"Death will die"

The Reality Dysfunction - Peter F. Hamilton

A vast, all-you-can-eat, SF buffet. Probably off-puttingly long for those trying to cram in 250 books in a year and whether or not the story actually needs an entire chapter on the evolution of the Ly-cilph is open for debate but for those of us happy to sud ourselves in a highly readable SF saga this is a deep, warm, bath. ‘Reality’ certainly is a shelf-breaker but Hamilton can write and he can keep the pages turning too. And how.

 

This is arguably the SF version of ‘The Stand’ with the crazy page count, the multiple characters and the dead acting as the insidious virus that takes down humanity. Hamilton has the human race doing…well, alright actually; spreading across the stars via sentient biotek ships, colonising multiple planets (the ‘Capitalists In Space’ angle doesn’t escape criticism), divvying up into two main augmented factions – Adamists and Edenists – with their fancy neural nanonics or affinity links and out-lawing any use of anti-matter after various catastrophes. Other than a deliciously mysterious ring of exploded space stations (the ‘Ruin Ring’) left behind by an extinct race and, um, an escaped maniac inside a tree who wants to live forever all seems to be going tickety-boo. So by the half-way point Hamilton is well placed to systematically take a blow-torch to the entire roadshow. The setting up of and then shocking, awe-inspiring, collapse of an entire space-faring civilisation put me in mind of Dan Simmons’ ‘Hyperion’. Hamilton has the writing chops for the small moments but you can sense him really seizing the SF canvas here and his glee is almost palpable.      

 

The Big Bad in ‘Reality’ is our old friends the recently deceased who make an inconvenient return appearance from the Void Beyond with lightning coming out of their fingers, the ability to shapeshift and crash any nearby tech.
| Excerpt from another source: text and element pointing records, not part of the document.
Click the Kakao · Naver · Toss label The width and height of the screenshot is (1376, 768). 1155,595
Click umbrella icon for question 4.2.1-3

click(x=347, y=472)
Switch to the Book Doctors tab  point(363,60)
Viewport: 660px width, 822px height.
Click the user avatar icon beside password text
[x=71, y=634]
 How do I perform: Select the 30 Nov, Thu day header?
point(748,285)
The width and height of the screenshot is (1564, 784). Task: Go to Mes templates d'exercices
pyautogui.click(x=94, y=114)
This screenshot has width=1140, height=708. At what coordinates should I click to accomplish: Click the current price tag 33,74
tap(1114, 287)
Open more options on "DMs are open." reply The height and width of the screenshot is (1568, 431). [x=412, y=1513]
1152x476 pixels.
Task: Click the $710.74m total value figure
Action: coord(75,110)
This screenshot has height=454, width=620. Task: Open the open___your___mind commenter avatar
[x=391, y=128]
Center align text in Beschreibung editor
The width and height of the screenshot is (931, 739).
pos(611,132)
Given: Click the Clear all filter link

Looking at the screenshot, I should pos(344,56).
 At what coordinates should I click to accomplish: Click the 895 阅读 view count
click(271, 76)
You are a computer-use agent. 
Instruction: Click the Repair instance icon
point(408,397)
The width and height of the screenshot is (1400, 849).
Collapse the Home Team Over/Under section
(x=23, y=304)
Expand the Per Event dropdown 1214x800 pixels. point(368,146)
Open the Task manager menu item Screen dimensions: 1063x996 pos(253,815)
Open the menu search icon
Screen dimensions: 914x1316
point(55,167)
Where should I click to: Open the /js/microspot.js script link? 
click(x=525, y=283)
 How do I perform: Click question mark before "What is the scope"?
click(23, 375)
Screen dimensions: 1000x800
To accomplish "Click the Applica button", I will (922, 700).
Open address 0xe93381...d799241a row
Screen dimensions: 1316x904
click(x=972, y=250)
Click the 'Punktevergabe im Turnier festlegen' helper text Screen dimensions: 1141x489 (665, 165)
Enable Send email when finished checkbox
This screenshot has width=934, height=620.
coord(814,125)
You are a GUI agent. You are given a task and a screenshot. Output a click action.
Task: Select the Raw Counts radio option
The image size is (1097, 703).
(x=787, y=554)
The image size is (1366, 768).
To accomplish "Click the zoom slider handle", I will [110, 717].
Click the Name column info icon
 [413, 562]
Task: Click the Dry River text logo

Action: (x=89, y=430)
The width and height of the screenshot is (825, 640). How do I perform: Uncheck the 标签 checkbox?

The key moment in the novel – the test for the hard-SF reader and the moment Hamilton outs himself as a mainstream populist – is when a set of fangs appears. There is also a Yeti. Oh and naked ladies try to entice you into their arms which regrettably only ever happens in fiction and rarely ends well. The dead’s weird ability to warp reality allows Hamilton to leverage supernatural and historical imagery – hence the books reputation for involving everything and the kitchen sink – but he also has fine fun doing military SF, laser-tastic space battles and has the nerve to actually depict the void beyond death and the armies of disembodied personalities clamouring to return to corporeality. It’s the sort of audaciousness literary critics have orgasms over when your name is Philip Pullman and you’re ripping off Milton and Blake. Here, Hamilton has gruff cosmonik Warlow quietly discussing Catholicism with a sentient space-station amid the rings of Murora before he sets off a nuke.

 

The encounter between the living and the dead of Hamilton’s Confederation Universe actually goes swimmingly well and everyone goes home happy. Only joking. Humanity gets its arse spectacularly kicked in orbit about Lalonde and only the heroics of blatant – but thoroughly enjoyable – ‘Gary Sue’ Joshua Calvert results in a statistically negligible win. ‘Reality’ is, of course, merely part 1 of a trilogy you puny humans and by the finale dangling threads abound. Whither Dr Alkad Mzu? Last seen nipping off in a voidhawk with thoughts of “the Alchemist” on her mind. What was with that structure the Tyrathca were building and their talk of “the Sleeping God”? Have we seen the last of Laton? Above all, how the hell is Hamilton going to land all this? I have absolutely no idea but I do know it’s a hell of a writer who can have you gagging for more after a thousand pages: “Whatever it was they came up against is something that one day we are also going to encounter.”